Official Information
Official site: https://www.palazzovalentini.it/domus-romane
Online tickets: https://tickets.palazzovalentini.it/en
Address: Via Foro Traiano 84-85, 00186 Roma RM, Italy
Map: View on Google Maps
Opening Hours
Guided visits only, at fixed times, with mandatory reservation. Timetables vary slightly by season, but visits typically run daily in late morning and afternoon time slots, with the site closed one weekday (traditionally Tuesday) and on 25 December, 1 January and 1 May. Exact times and languages are published on the official booking page and should be checked when reserving.
The Domus Romane di Palazzo Valentini offer one of Rome’s most immersive encounters with archaeological remains thanks to a combination of excavated structures and carefully designed multimedia. Under the nineteenth-century Palazzo Valentini, seat of the Metropolitan City of Rome near Trajan’s Column, archaeologists uncovered the remains of luxurious Roman houses and later bath installations along the edge of the imperial forums. Instead of removing these to a distant museum, the project stabilised them in situ and built a raised pathway of glass walkways that lets visitors look down onto mosaics, walls and hypocaust systems while moving through the spaces.
The visit is only possible on a guided timetable, with synchronised projections and audio that reconstruct the original appearance of rooms as you stand above them. Light mapping outlines now-lost walls and decorative schemes, digitally colouring black-and-white mosaics and suggesting painted vaults, so you can mentally rebuild the domus around you.
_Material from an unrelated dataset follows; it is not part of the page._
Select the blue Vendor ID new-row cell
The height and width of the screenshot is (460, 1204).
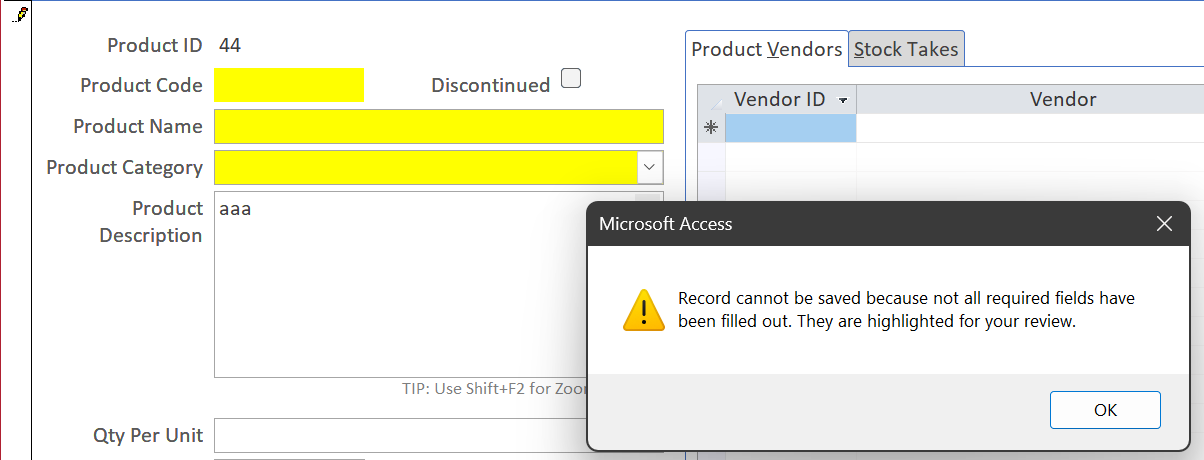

Floors showing geometric patterns, marine creatures or floral motifs, fragments of wall painting and traces of heated floors evoke the comfort and status of the owners, who benefited from a prime location just off the imperial forums.
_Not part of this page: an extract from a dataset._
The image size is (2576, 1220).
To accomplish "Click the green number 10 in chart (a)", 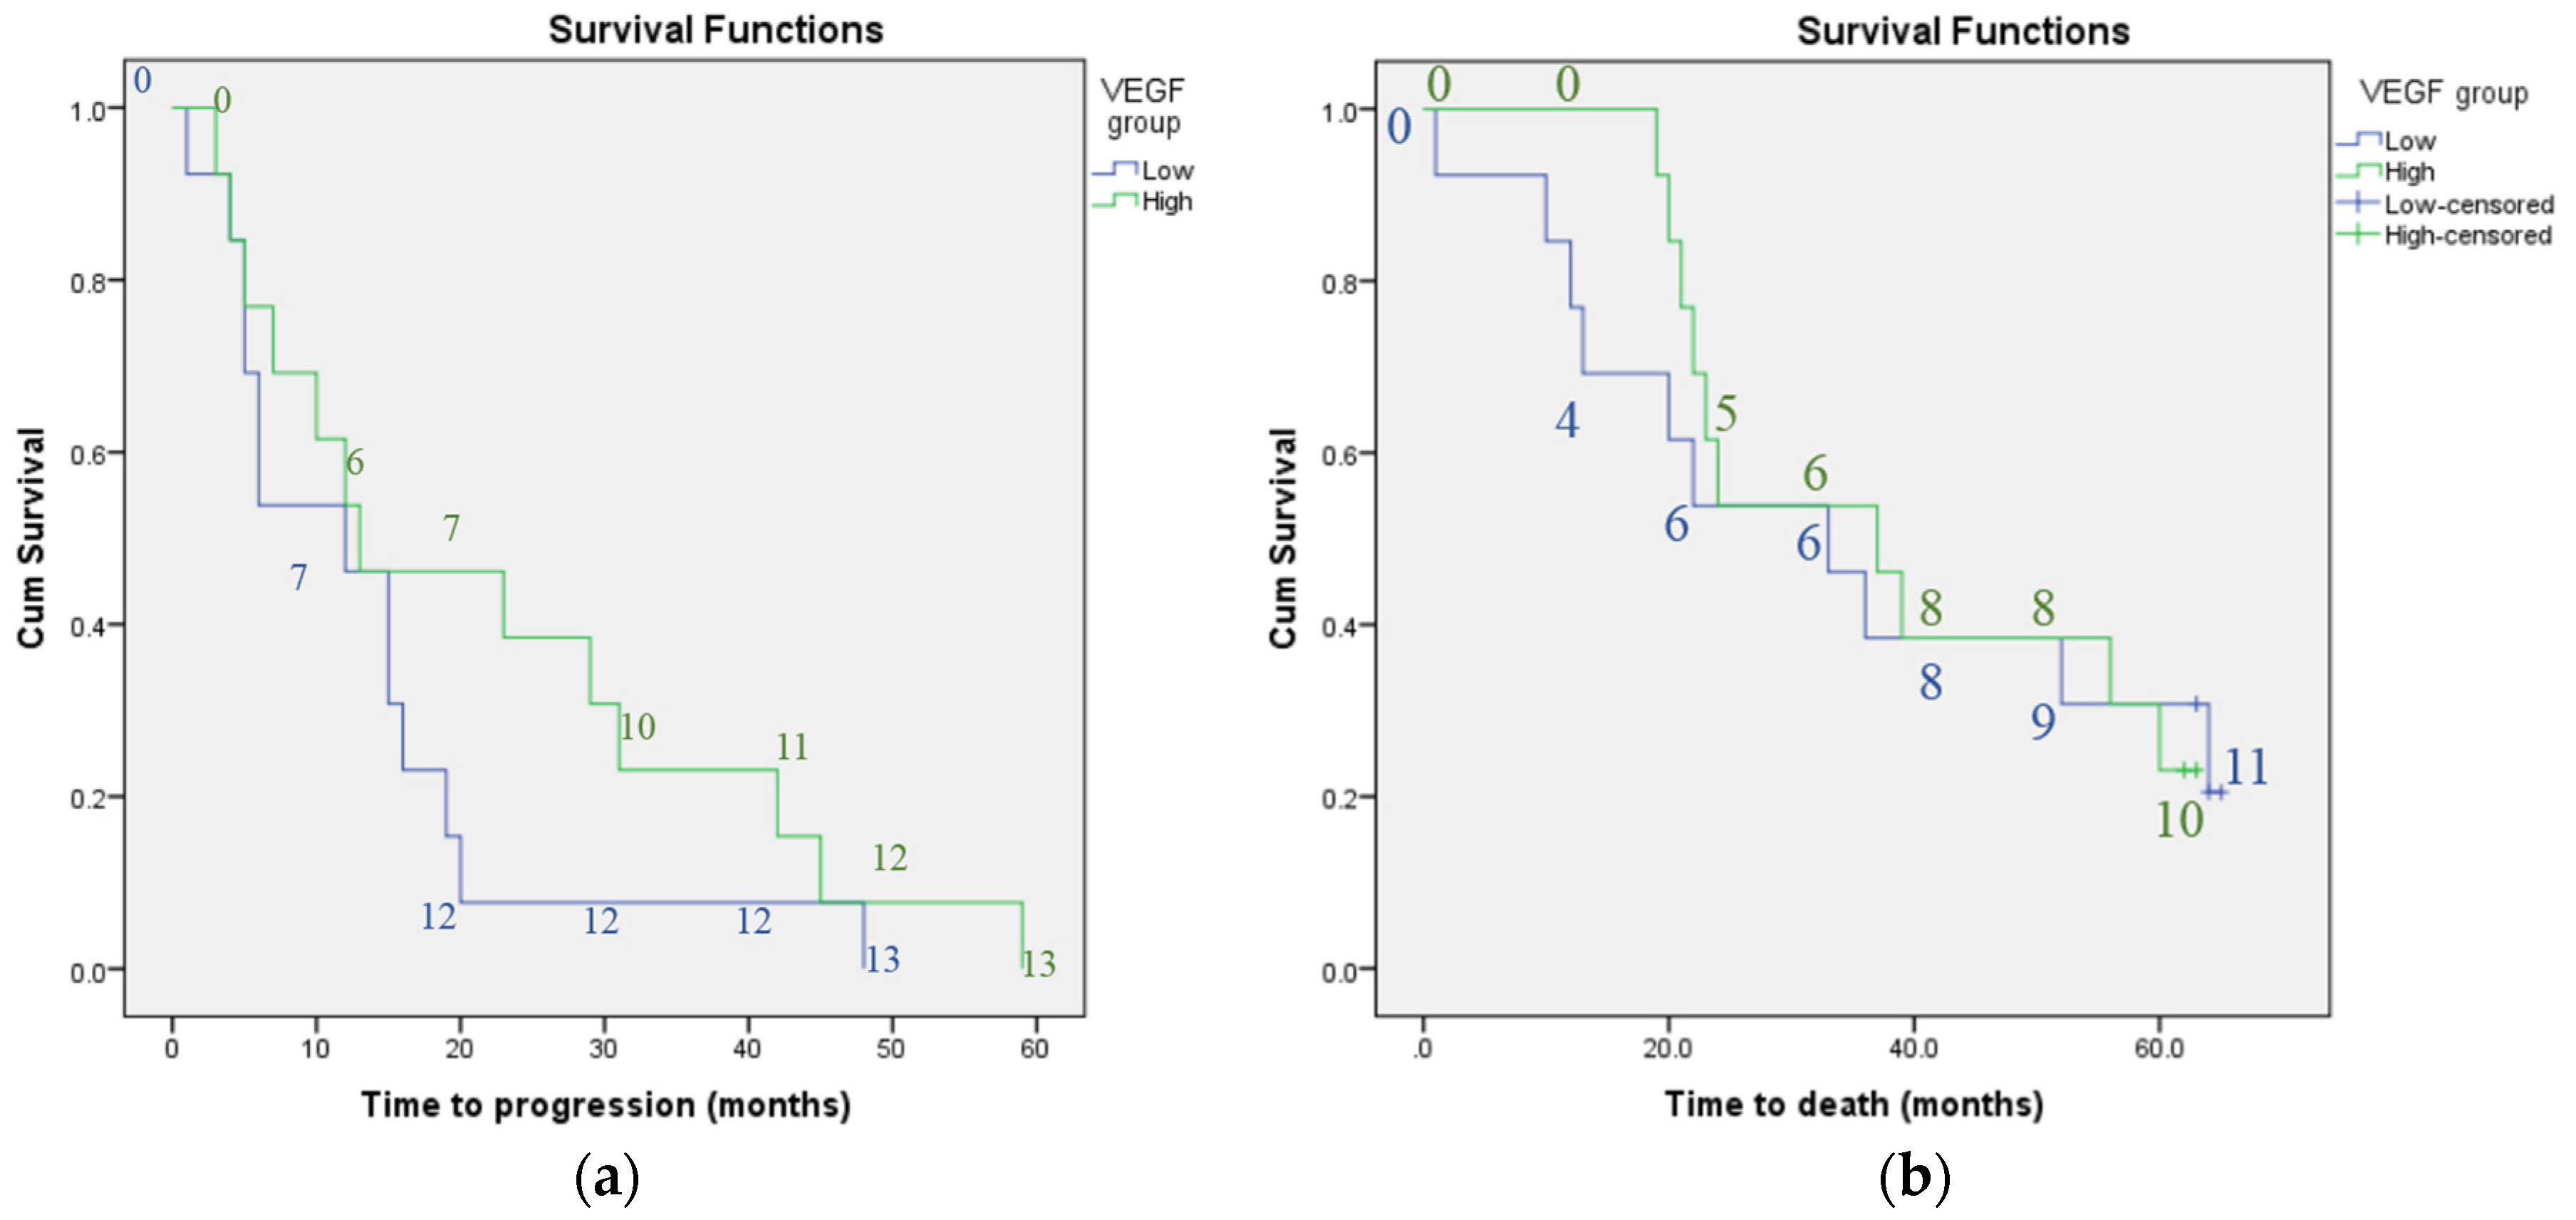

The narration (available in several languages) situates the houses within the broader urban context and explains how later centuries reworked the area, from late antique transformations to medieval and early modern construction. A section of the visit is dedicated to the massive base of Trajan’s Column and its surrounding area, helping visitors connect what they see at street level with the foundations below. Because groups are small and schedules precise, the experience feels more like a performance than a traditional museum visit, and advance booking is essential, especially on weekends and in high season.
Official channels emphasise security and controlled numbers, which is why third-party resellers route booking back to the main system. For travellers who enjoy combining storytelling, technology and archaeology, the Domus Romane are an excellent complement to open-air walks through the forums, allowing you to grasp how elite housing, infrastructure and monumental public spaces interlocked in the heart of imperial Rome.